### WHAT IS NEEDED
Output the lines of the records from the one containing "Viewport: 733px width, 549px" through the last, both ends included. Leave pictures out.

THE RECORDS START

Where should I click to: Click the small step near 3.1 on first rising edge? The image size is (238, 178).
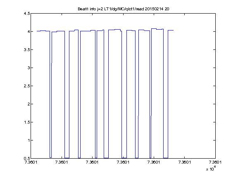point(52,63)
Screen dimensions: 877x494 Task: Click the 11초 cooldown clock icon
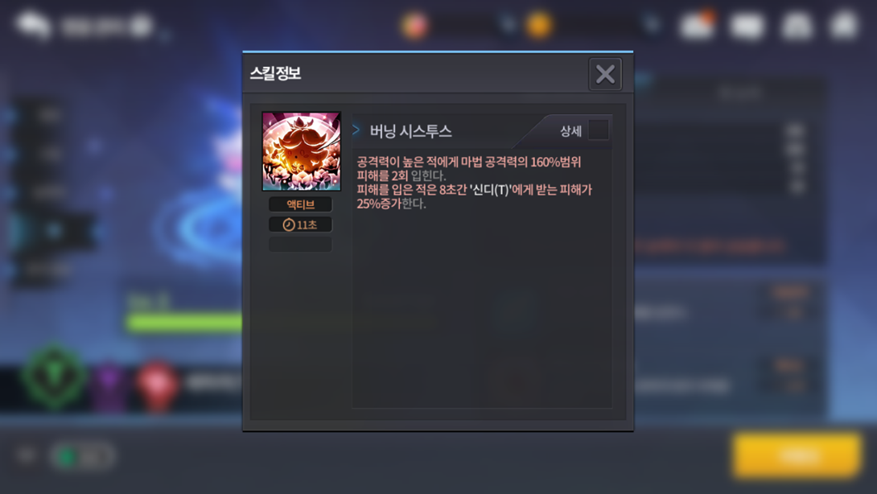289,224
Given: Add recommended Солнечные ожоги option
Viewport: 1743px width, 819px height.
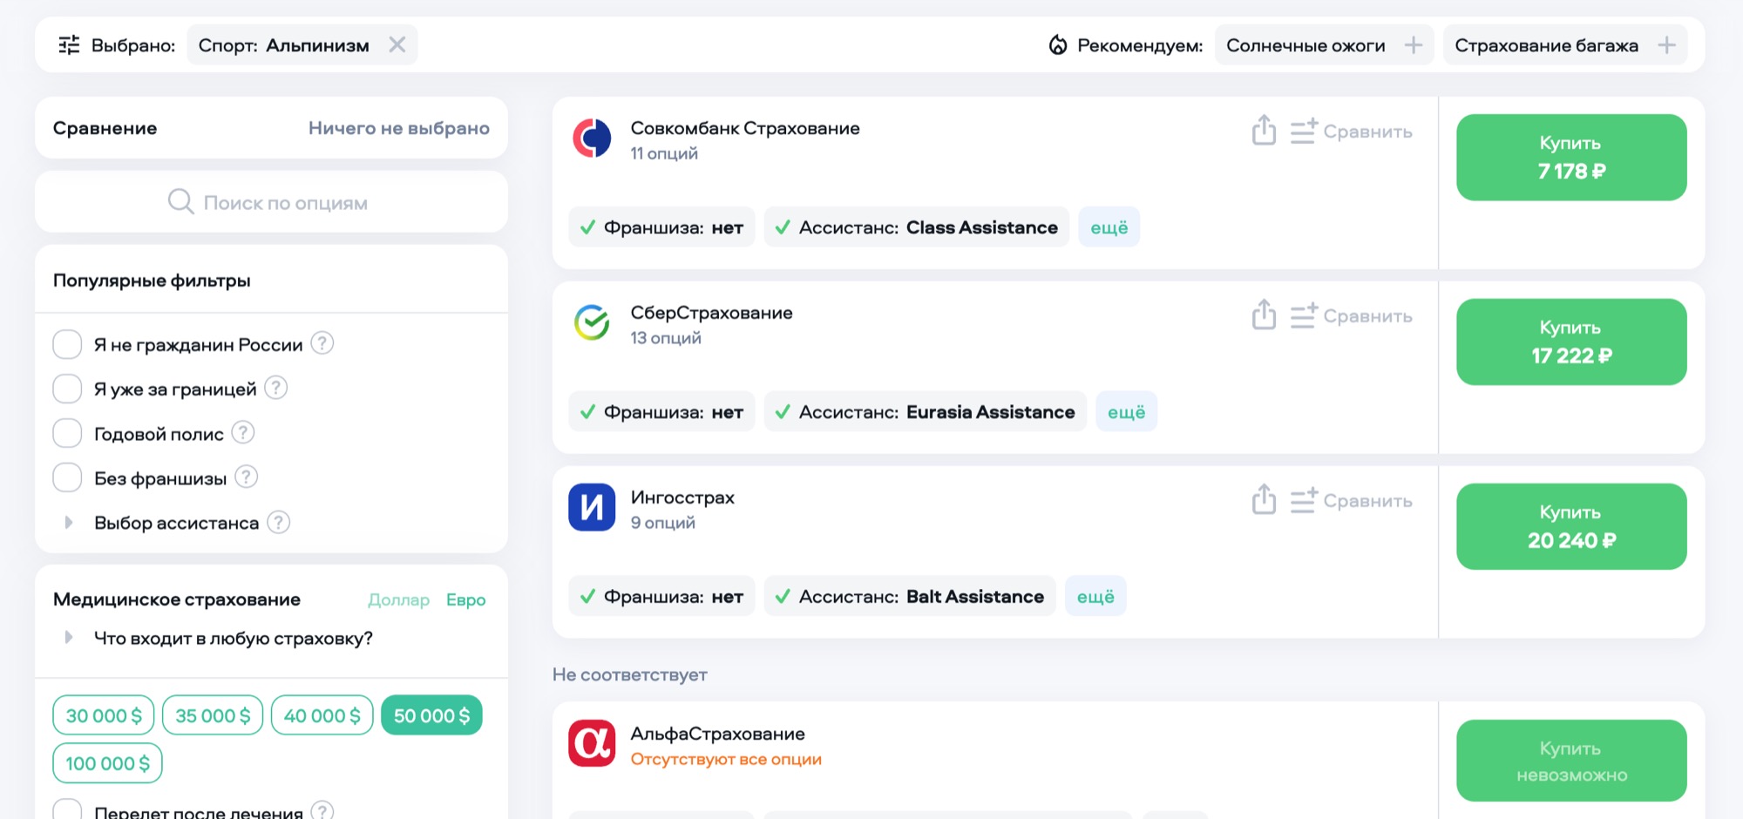Looking at the screenshot, I should coord(1413,45).
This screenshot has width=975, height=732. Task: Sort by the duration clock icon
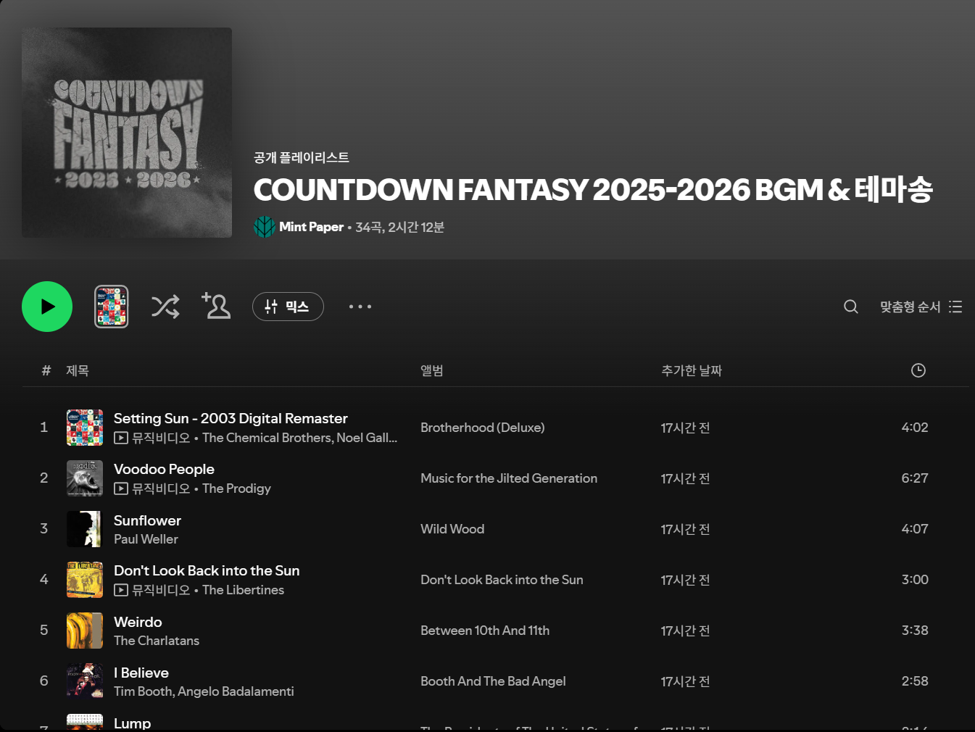click(x=918, y=370)
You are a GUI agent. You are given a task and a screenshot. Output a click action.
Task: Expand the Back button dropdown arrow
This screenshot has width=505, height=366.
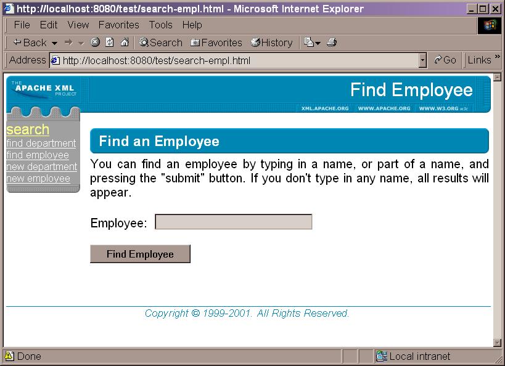54,43
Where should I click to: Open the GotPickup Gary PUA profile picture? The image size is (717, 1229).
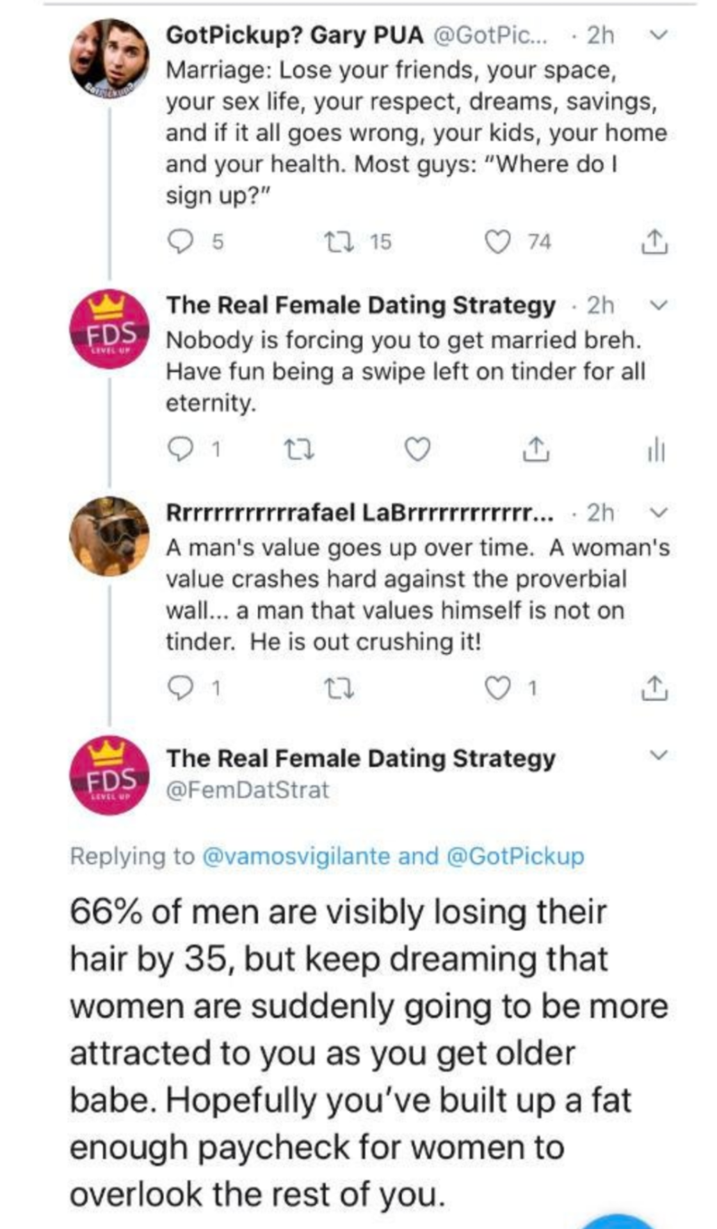(109, 58)
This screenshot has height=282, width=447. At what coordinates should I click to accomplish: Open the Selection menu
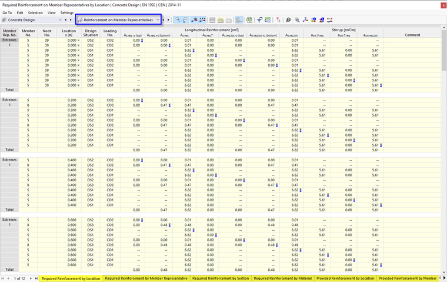(x=35, y=12)
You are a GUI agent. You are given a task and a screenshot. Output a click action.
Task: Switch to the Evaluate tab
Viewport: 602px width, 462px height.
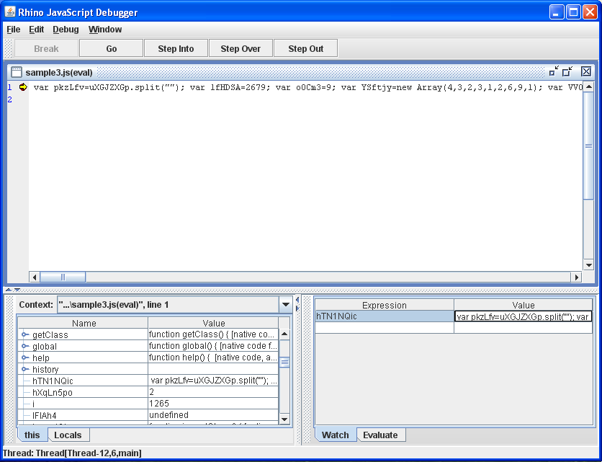379,435
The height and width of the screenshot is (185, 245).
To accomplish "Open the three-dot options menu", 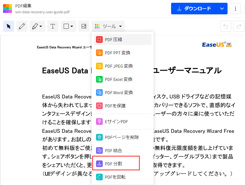I will coord(235,9).
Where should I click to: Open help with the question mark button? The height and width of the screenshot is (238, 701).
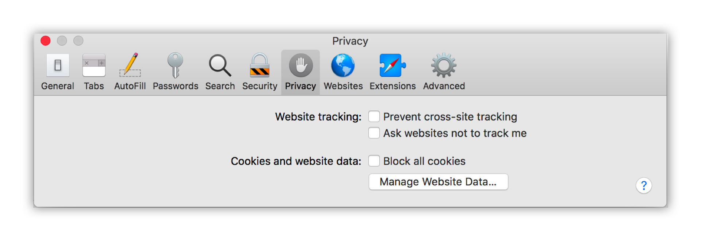(644, 186)
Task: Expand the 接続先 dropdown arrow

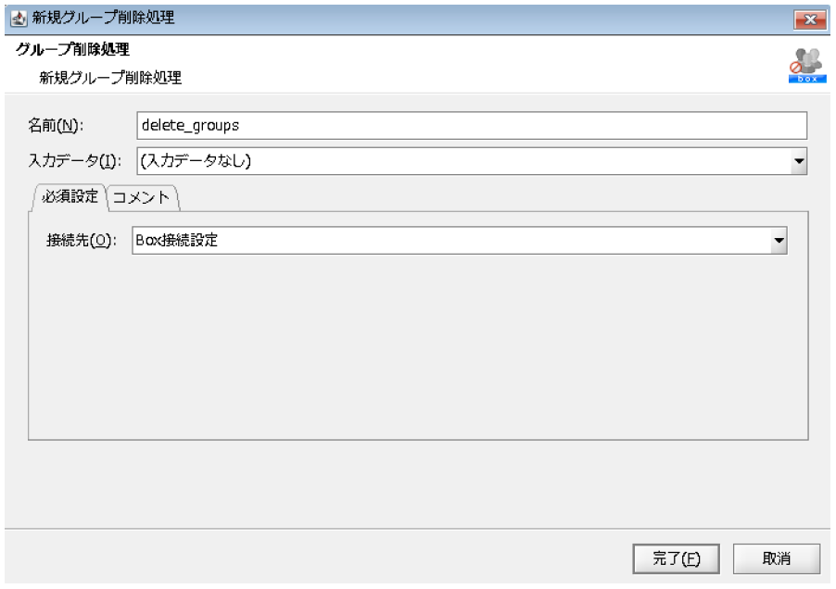Action: (779, 242)
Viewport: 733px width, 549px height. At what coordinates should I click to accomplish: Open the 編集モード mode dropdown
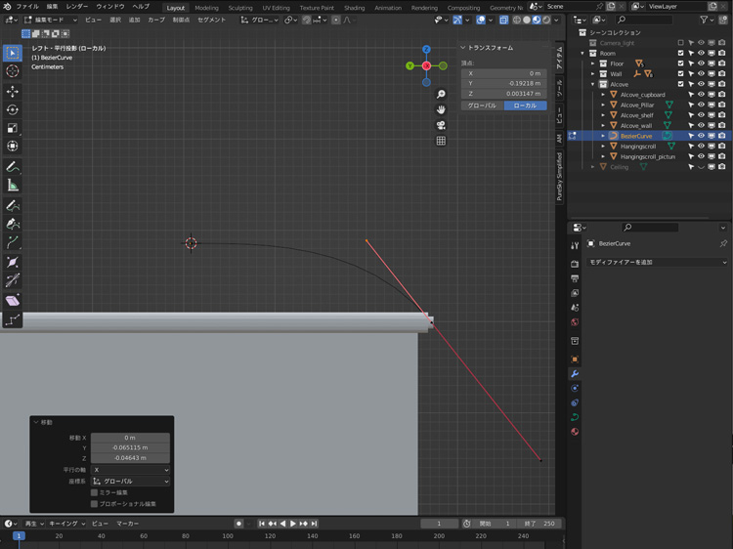49,20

THE RECORDS END

### RESPONSE TO THE EXERCISE
Viewport: 733px width, 549px height. At what coordinates should I click to accomplish: Open the 編集モード mode dropdown
49,20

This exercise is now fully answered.